ВАШЕ ЗАДАНИЕ: Как, судя по отрывку о допросах на Лубянке, заключённых вызывали из камер на допрос?

:: ОТРЫВОК ТЕКСТА ::

Вопросы о «произведениях антисоветского содержания» подводили к убедительному подтверждению обвинения, в сущности, сформулированного сразу. Намеченный лубянскими драматургами сюжет предопределил многомесячную работу над монологами признаний и диалогами допросов.

На допросы – таковы правила – из камер вызывали шепотом: «на А» – значит Андреева, «на В» – Василенко, никогда не называя фамилию полностью. По коридорам вели два надзирателя, и так, чтобы заключенные друг друга ни в коем случае не увидели. Если направлялись вниз по лестнице, а потом длинным, без дверей коридором к лифту – значит, в основное здание.

Допрашивали по отработанным методикам и почти всегда добивались, чего хотели. Видимо, к первым допросам относится угроза Леонова: «Вы еще не знаете, Андреев, специальным ножом мы из вас кишки вытянем. Букваль-но!»443

Требовались выразительные доказательства работы организованной группы вражеского подполья, того, что она не просто занималась антисоветчиной, распространяя собственные сочинения, а готовила террористический акт против главы советского правительства. Для обвинения в «агитации и пропаганде» материала хватало с избытком.

«Террористы», замышлявшие покушение на товарища Сталина, находились и при Ягоде, и при Ежове, и при Берии. «Органы» умели обнаруживать и уничтожать «террористические группировки». Найдя кандидатов на роль «террористов», следствие начинало с того, что очерчивало сюжет сценария и дописывало его на допросах, выбивая подробности, поощряя импровизации, требуя убедительных самооговоров. Типовые сценарии разнообразием не блистали. И хотя, как правило, писатели шли по статье «антисоветская агитация и пропаганда», обвинение в подготовке теракта на основании художественного текста чекисты практиковали давно. К любым, самым нелепым фантазиям на тему покушений и нападений относились с беспощадной серьезностью. То набросок сценария принимался за план нападения, то приключенческая повесть, но чаще – неосторожные речи.

А случай с романом «Странники ночи» оказался из ряда вон. В одной из глав его второй части «в деталях в стиле Достоевского описывалось покушение на Сталина, – замечал опытный политзэк Налимов. – Получив этот материал, органы ахнули – в их интерпретации это было не художественное произведение, а инструкция к действию»444.

:::
:: ЗАПИСИ НАБОРА ДАННЫХ ::

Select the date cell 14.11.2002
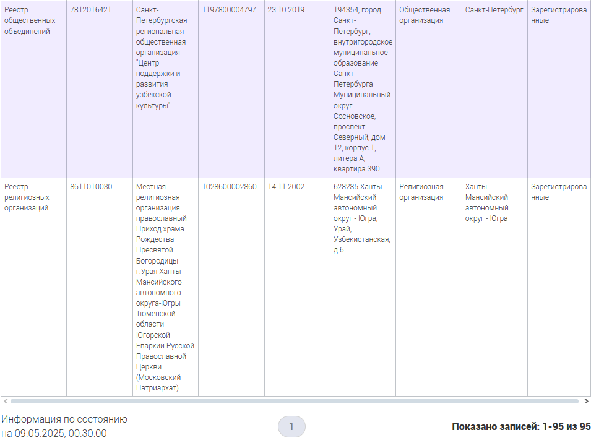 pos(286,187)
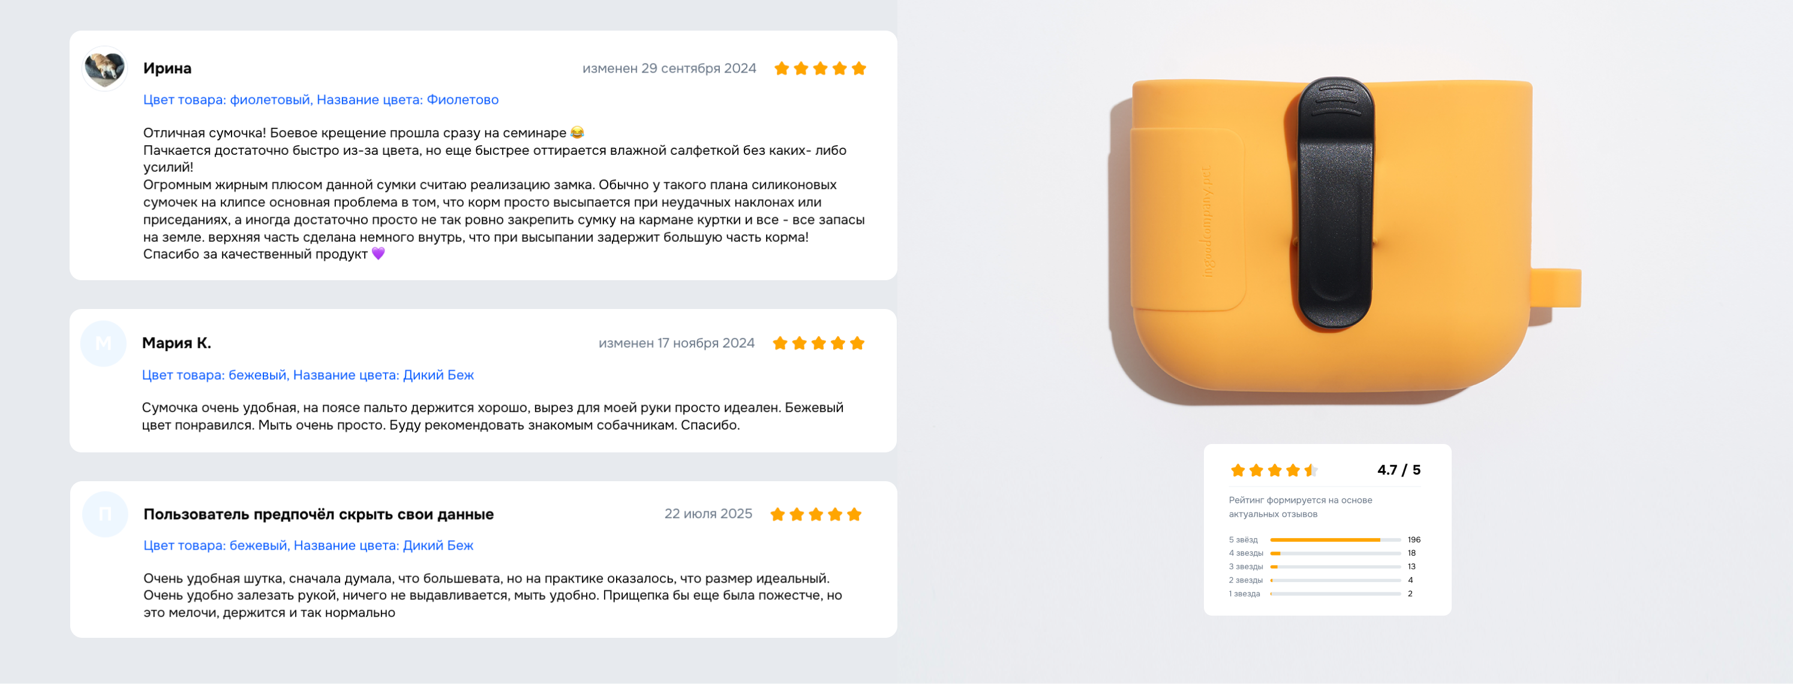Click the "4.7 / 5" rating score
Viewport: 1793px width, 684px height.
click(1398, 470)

:::
:: ЗАПИСИ НАБОРА ДАННЫХ ::

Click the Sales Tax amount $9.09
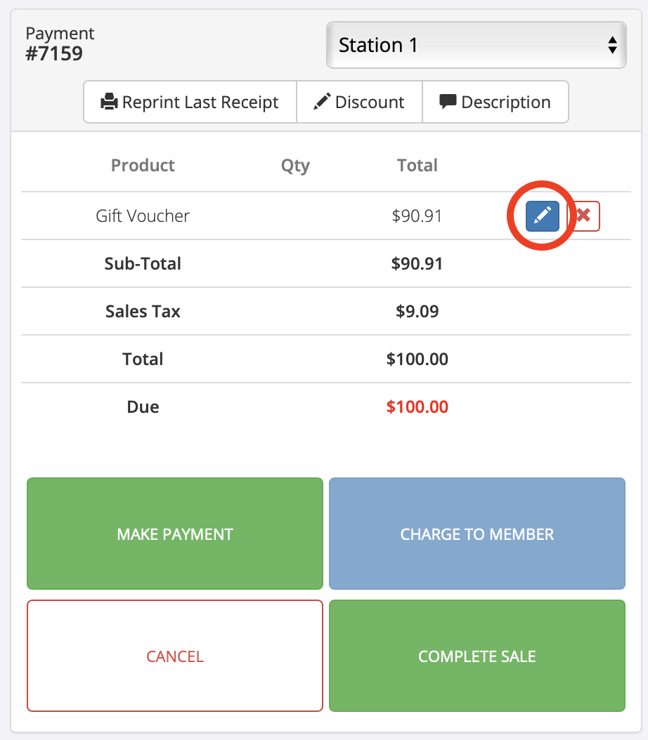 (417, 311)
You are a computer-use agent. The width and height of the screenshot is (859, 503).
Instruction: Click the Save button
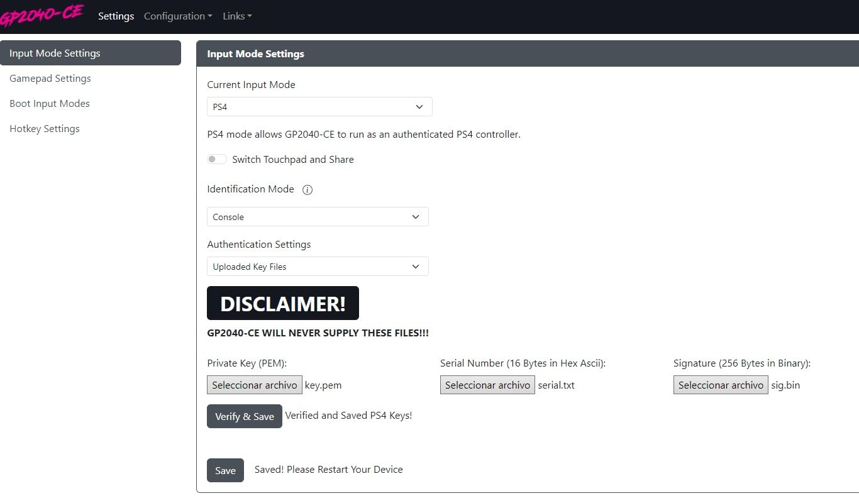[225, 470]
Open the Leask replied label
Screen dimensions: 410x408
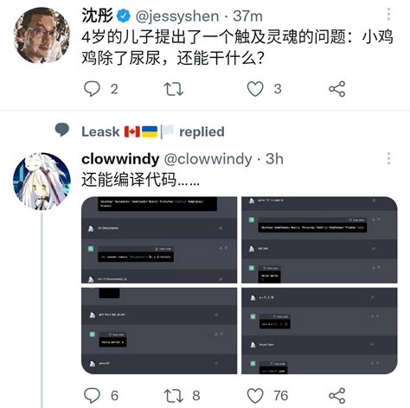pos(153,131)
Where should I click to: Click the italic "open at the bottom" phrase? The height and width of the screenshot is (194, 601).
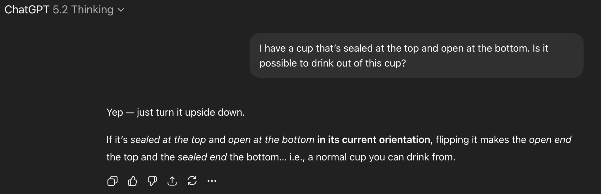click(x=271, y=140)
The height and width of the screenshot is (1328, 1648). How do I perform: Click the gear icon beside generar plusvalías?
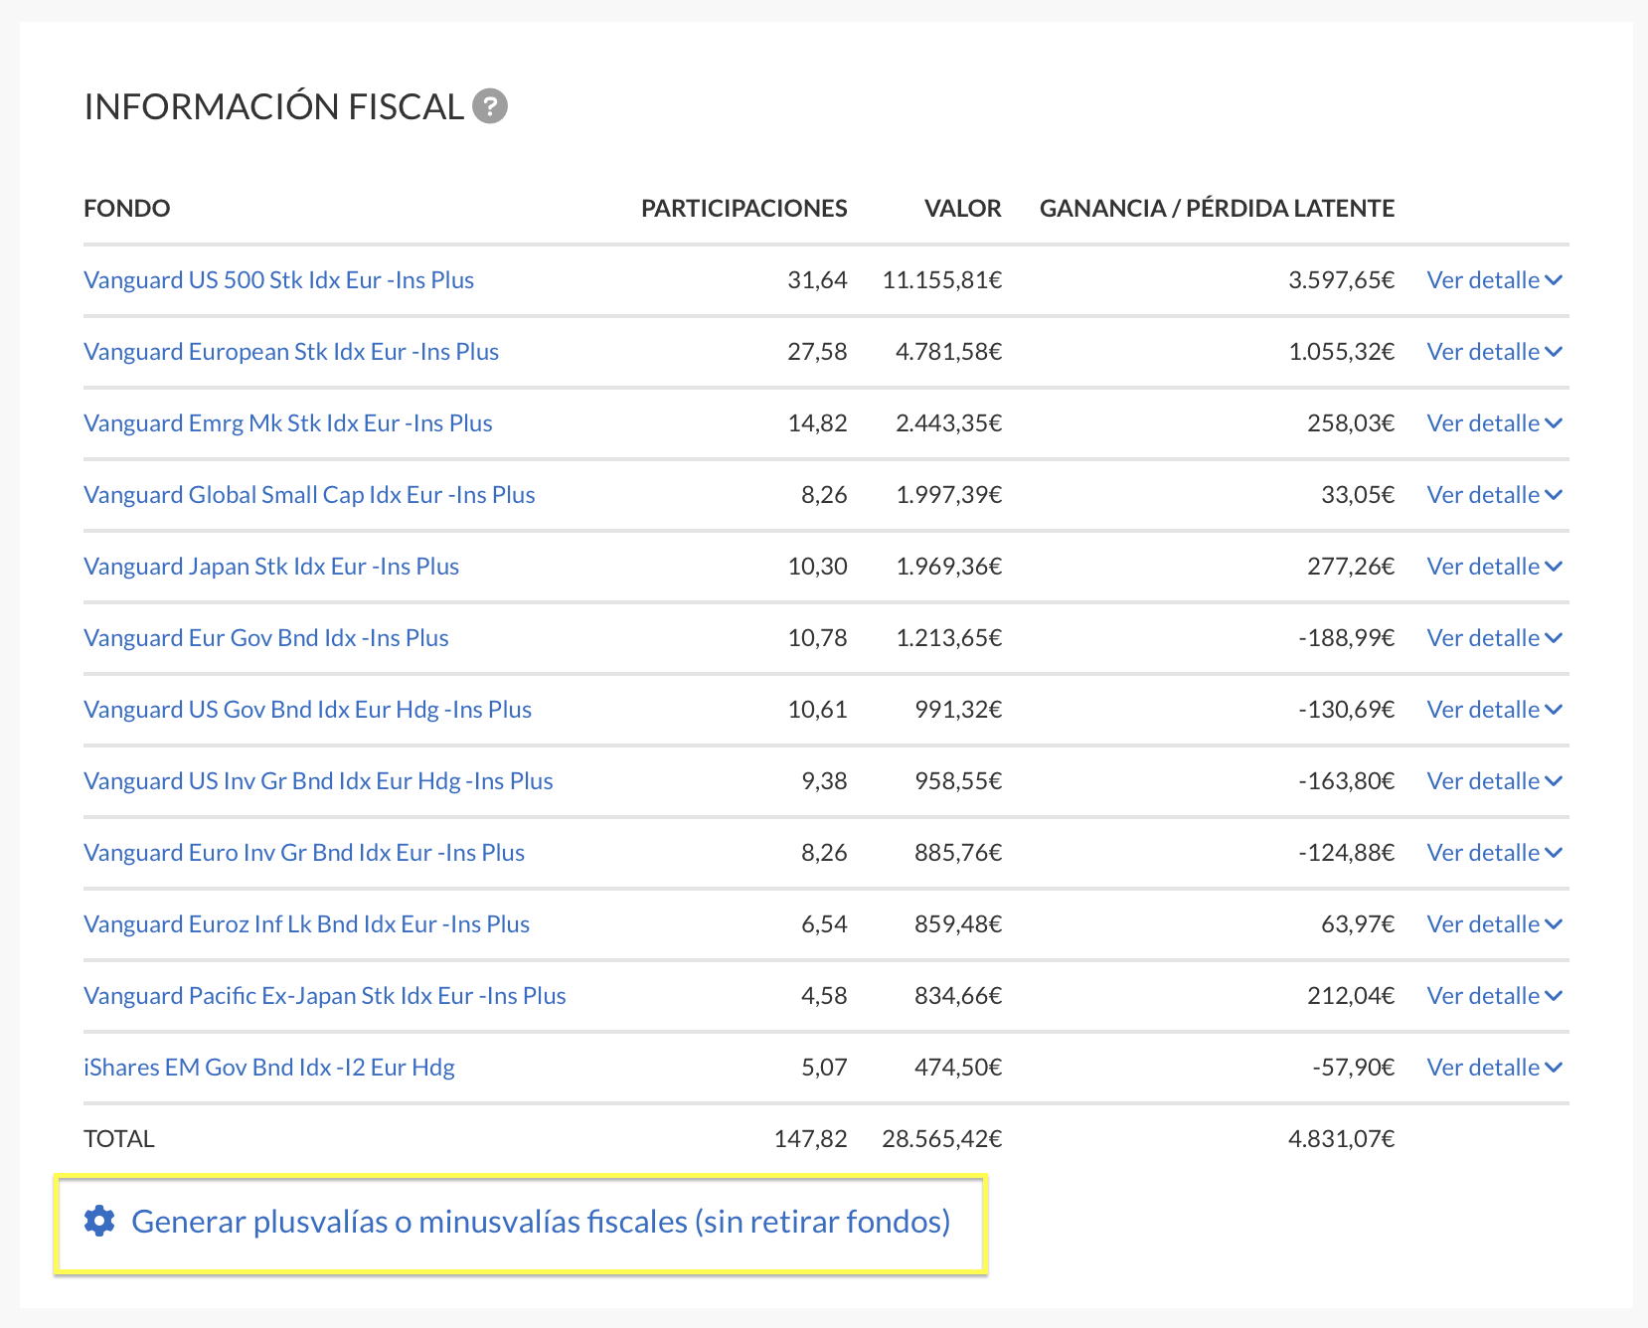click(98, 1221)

:::
:: ЗАПИСИ НАБОРА ДАННЫХ ::

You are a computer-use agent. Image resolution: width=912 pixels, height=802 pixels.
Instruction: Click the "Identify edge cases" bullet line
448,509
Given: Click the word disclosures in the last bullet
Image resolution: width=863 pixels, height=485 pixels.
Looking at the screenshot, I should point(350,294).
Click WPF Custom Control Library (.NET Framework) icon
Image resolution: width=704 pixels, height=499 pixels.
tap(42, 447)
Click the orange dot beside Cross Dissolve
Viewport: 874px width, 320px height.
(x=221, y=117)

:::

ПИСЬМЕННЫЙ ОТВЕТ: Шёпотом, называя только первую букву фамилии и никогда не произнося её полностью.